→ **REQUIRED WORK**
Write out word for word everything in the material from the line containing "Given: Open the 倍速 playback speed menu" down to the line containing "Looking at the screenshot, I should [700, 532].", including both of those lines. Leave the pictures out of your answer.

→ **PROVIDED RECORDS**
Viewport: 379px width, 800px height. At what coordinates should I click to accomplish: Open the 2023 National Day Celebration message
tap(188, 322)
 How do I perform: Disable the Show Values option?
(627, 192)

* * *

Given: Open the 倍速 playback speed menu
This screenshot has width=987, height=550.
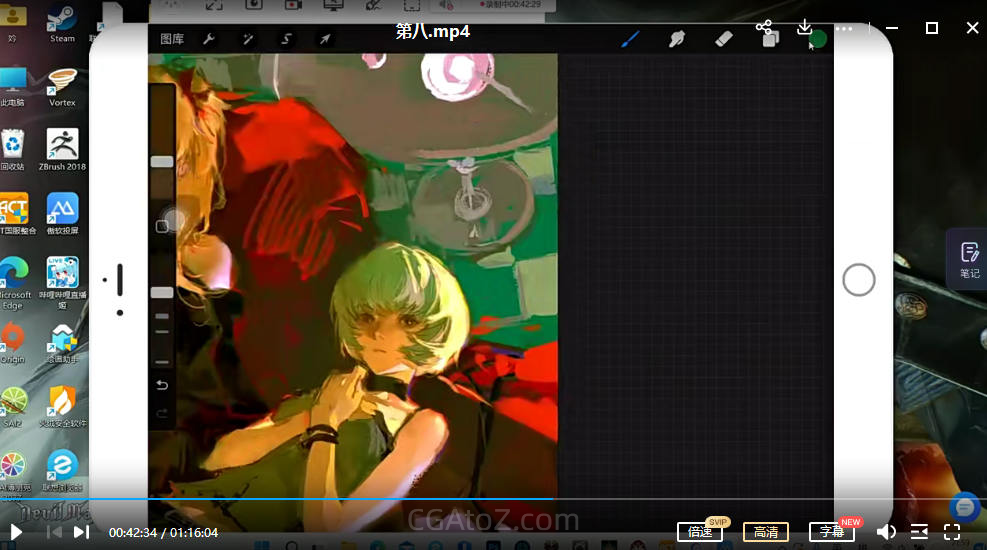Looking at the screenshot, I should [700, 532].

==

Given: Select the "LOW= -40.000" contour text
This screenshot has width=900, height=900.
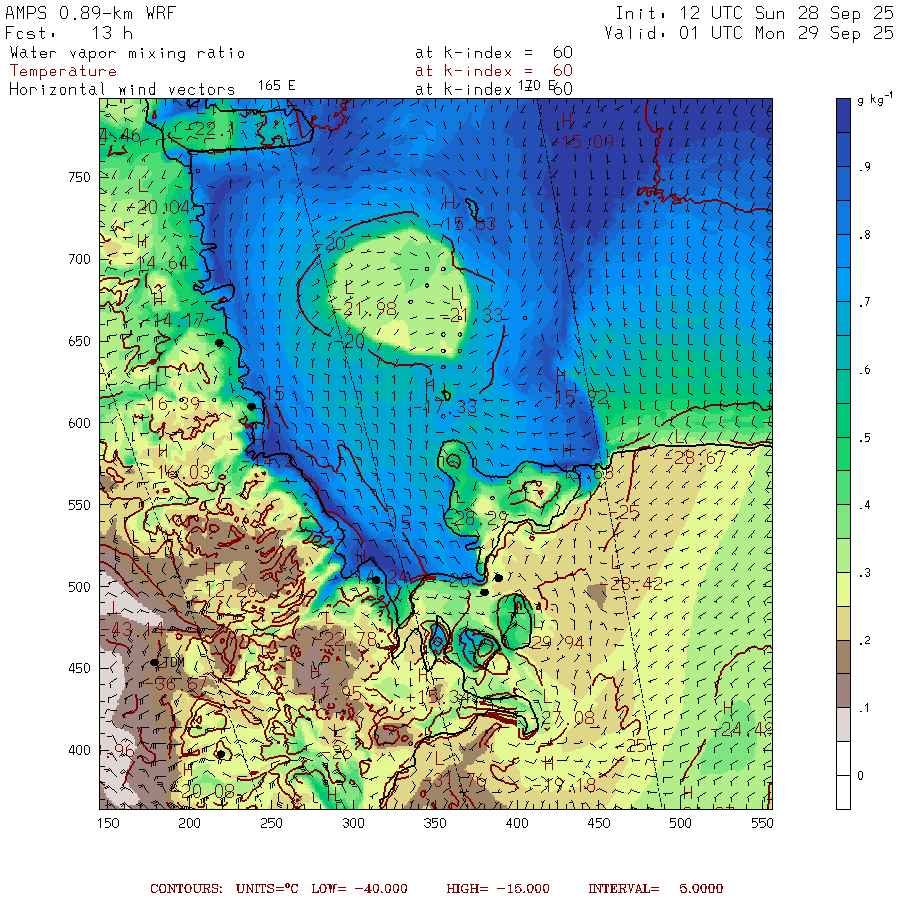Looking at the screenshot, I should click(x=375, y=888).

→ **FINISHED EXERCISE**
Given: Open the 倍速 playback speed menu
This screenshot has width=987, height=550.
Looking at the screenshot, I should [700, 532].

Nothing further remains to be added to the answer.